The US Department of Veterans Affairs recognizes a select list of regional observances each year through the Veterans Day National Committee.[5]

Veterans Day this year will also be the occasion for a Free Entrance Day at national parks across the United States.[6]

President Trump declared November as National Veterans and Military Families Month, as he has in previous years.

Culturally, Hollywood is releasing the World War II film Midway for Veterans Day Weekend.

In Canada, there was a school prayer controversy over the use of A Prayer for People of Courage at a school in Sydney Mines, Cape Breton.[7] An editorial by Maclean's advocated making the day a nationwide statutory holiday, a suggestion that has been rejected in the past by veterans' groups because it would prevent observance in the schools.[8] Ice hockey commentator Don Cherry was fired after comments suggesting Canadian immigrants are insufficiently patriotic and do not wear remembrance poppies.[9]

Africa

Asia

Europe

In the UK, Remembrance Sunday is November 10, this year, a day before Remembrance Day.
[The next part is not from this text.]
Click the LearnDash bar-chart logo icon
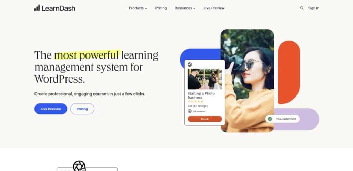The image size is (353, 171). pos(37,8)
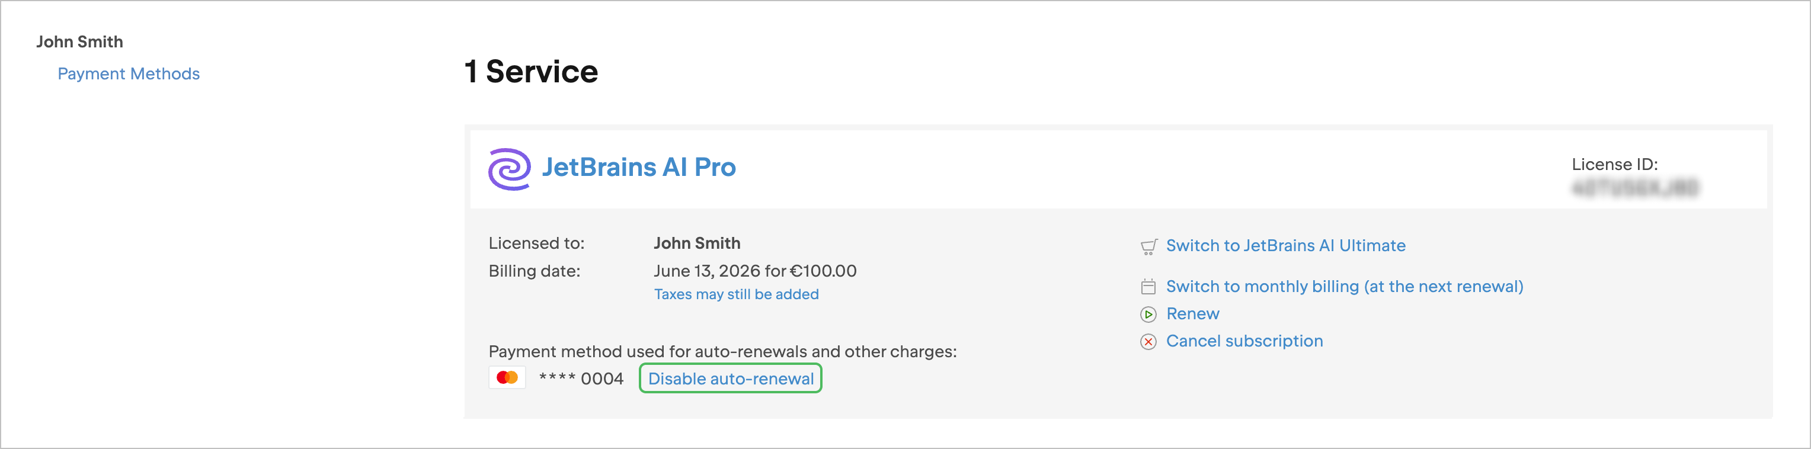Open the JetBrains AI Pro title link

click(638, 167)
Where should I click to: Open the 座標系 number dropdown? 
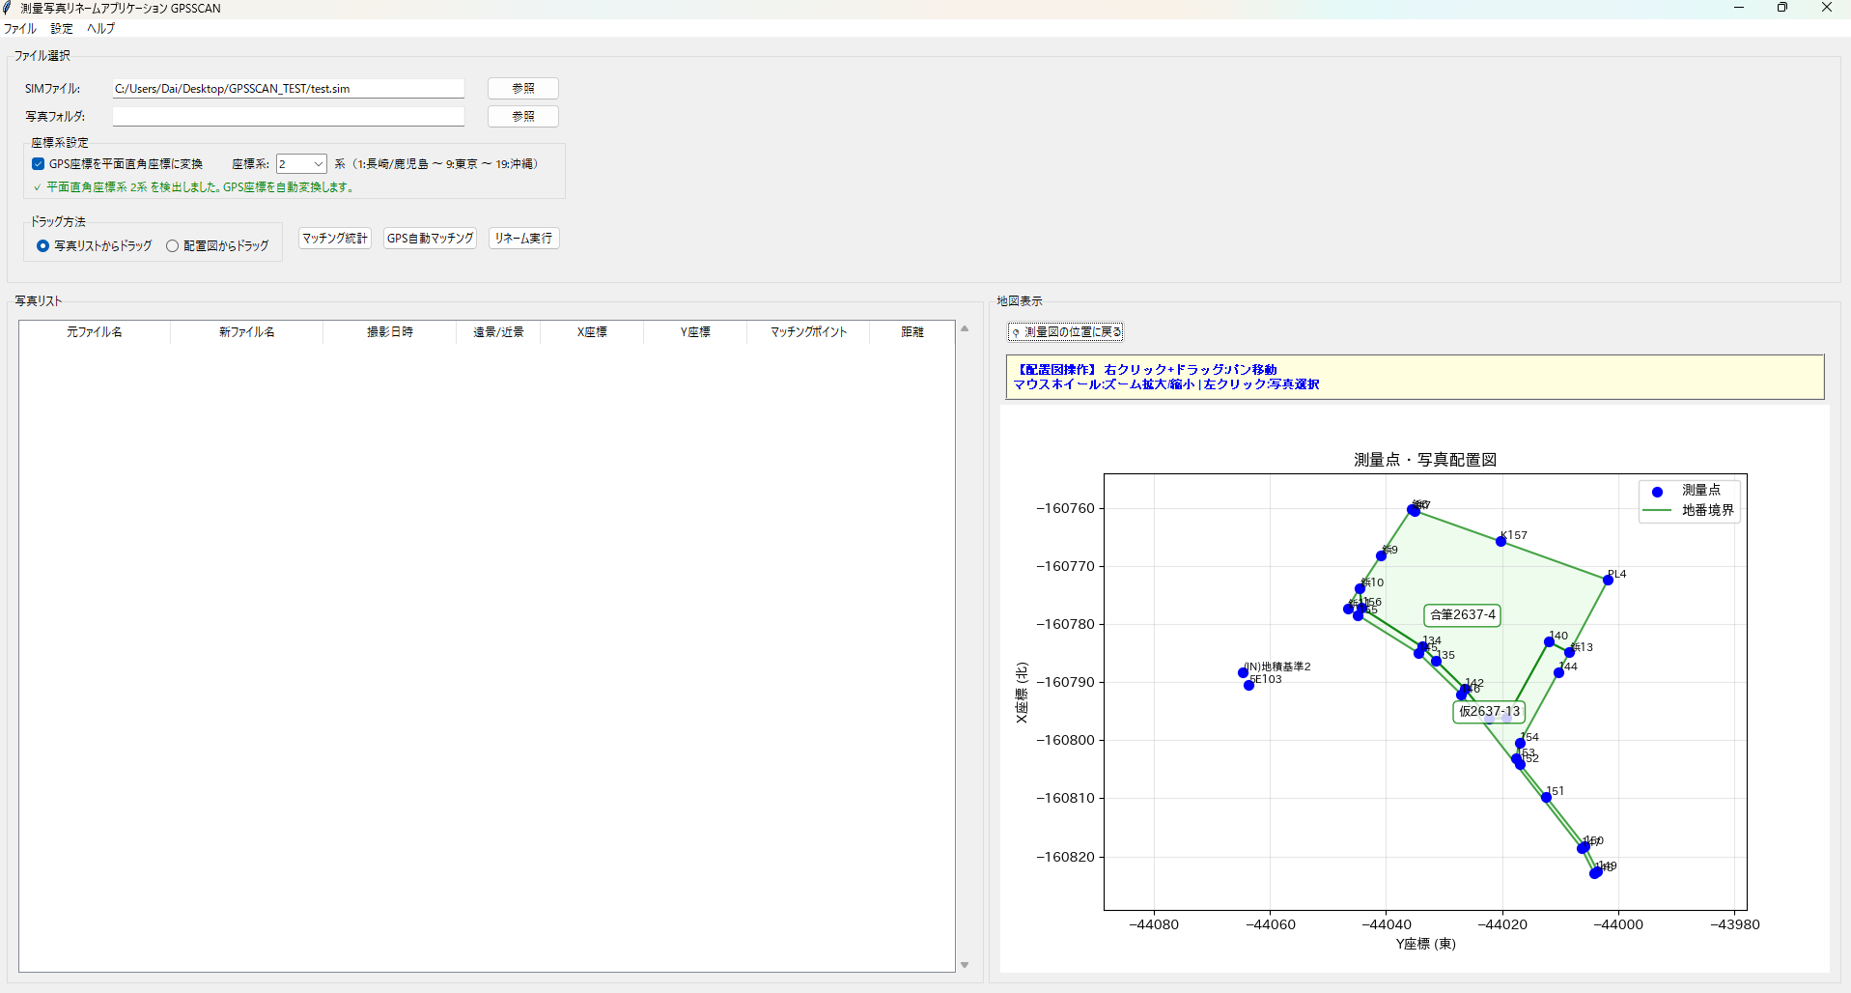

Local UK parades have come under pressure for being cancelled or scaled back in Worcestershire, Cheshire, Lancashire and Staffordshire.[10] It is the centenary of public commemorations in the UK and of the two-minute silence.[11] The Conservative Party, Labour Party and Liberal Democrats have proposed reforms to the Service Personnel and Veterans Agency during the first election season race since the 1923 United Kingdom general election. The Conservatives supporting a change in the Human Rights Act so that it will no longer apply to actions before that law came into effect in the year 2000, The Troubles, at a time when several historic cases are pending before the Public Prosecution Service for Northern Ireland including for Bloody Sunday.[12]

The Royal Family and others paid tribute during the National Service of Remembrance at the The Cenotaph in London, which included the first apearance by the Nepalese ambassador to honor the Brigade of Gurkhas.[13]

The Remembrance Lecture at the Imperial War Museum this year is Culture Under Attack: Who Decides What’s Worth Saving? on looted art and evacuated art during wartime.[14]

In Poland, the anniversary is observed as National Independence Day, as the end of World War I made restoration of sovereignty as the Second Polish Republic possible.

Oceania

Online campaigns

Twitter is launching a hashflag with a custom remembrance poppy emoji for Remembrance Day's Poppy Appeal, active from November 1-15, in cooperation with the Royal British Legion, Poppyscotland, the Royal Canadian Legion and the Returned and Services League of Australia.[15]